Immunology of Septic Shock Clinical Trial
Official title:
Evaluation of Immunosuppression in Septic Shock: Biomarkers and Pharmacological Restoration (IMMUNOSEPSIS)
Septic syndromes (systemic inflammatory response associated with infection) remain a major
although largely under-recognized health care problem and represent the first cause of
mortality in intensive care units. While it has long been known that sepsis deeply perturbs
immune homeostasis by inducing a tremendous systemic inflammatory response, novel findings
indicate that sepsis indeed initiates a more complex immunologic response that varies over
time, with the concomitant occurrence of both pro- and anti-inflammatory mechanisms. As a
resultant, after a short pro-inflammatory phase, septic patients enter a stage of protracted
immunosuppression.

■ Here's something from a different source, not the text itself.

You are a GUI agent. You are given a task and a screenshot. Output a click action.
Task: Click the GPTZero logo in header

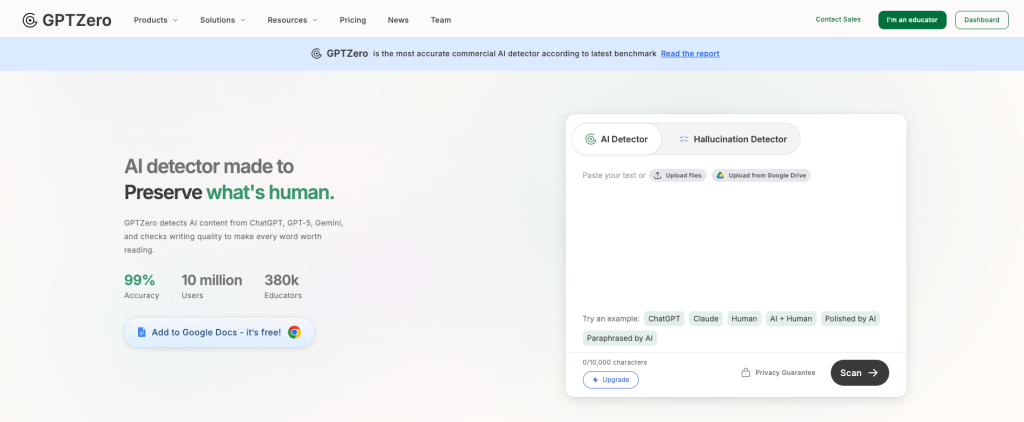[x=67, y=20]
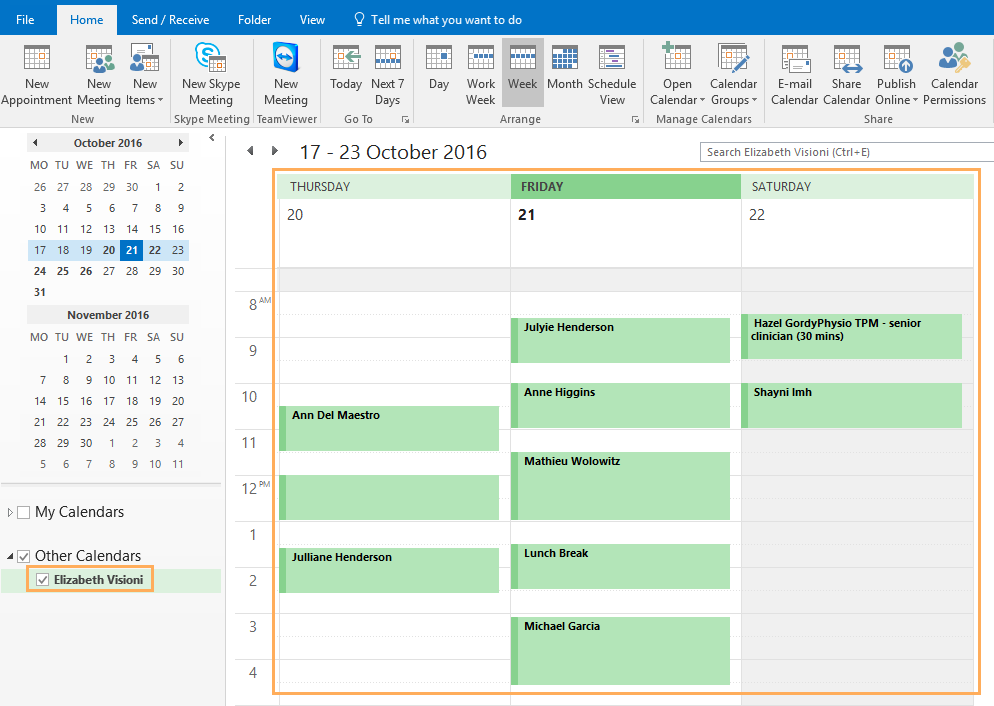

This is illustrated in those patients by reactivation of dormant viruses
(CMV or HSV) or infections due to pathogens, including fungi, which are normally pathogenic
solely in immunocompromised hosts. These alterations might be directly responsible for
worsening outcome in patients who survived initial resuscitation as nearly all immune
functions are deeply compromised. Both arms of immunity (innate and adaptive) are indeed
markedly suppressed (including enhanced leukocyte apoptosis, lymphocyte anergy and
deactivated monocyte functions). New promising therapeutic avenues are currently emerging
from those recent findings such as adjunctive immunostimulation for the most
immunosuppressed patients. The prerequisite for immunostimulation administration (IFNg,
GM-CSF, IL-7) however relies on the investigators capacity in identifying the patients who
could benefit from it, as there is no clinical sign of immune dysfunctions. The main
objectives are:
1. to identify the best biomarkers for sepsis-induced immunosuppression and
2. to evaluate ex vivo whether drugs could rejuvenate immune functions.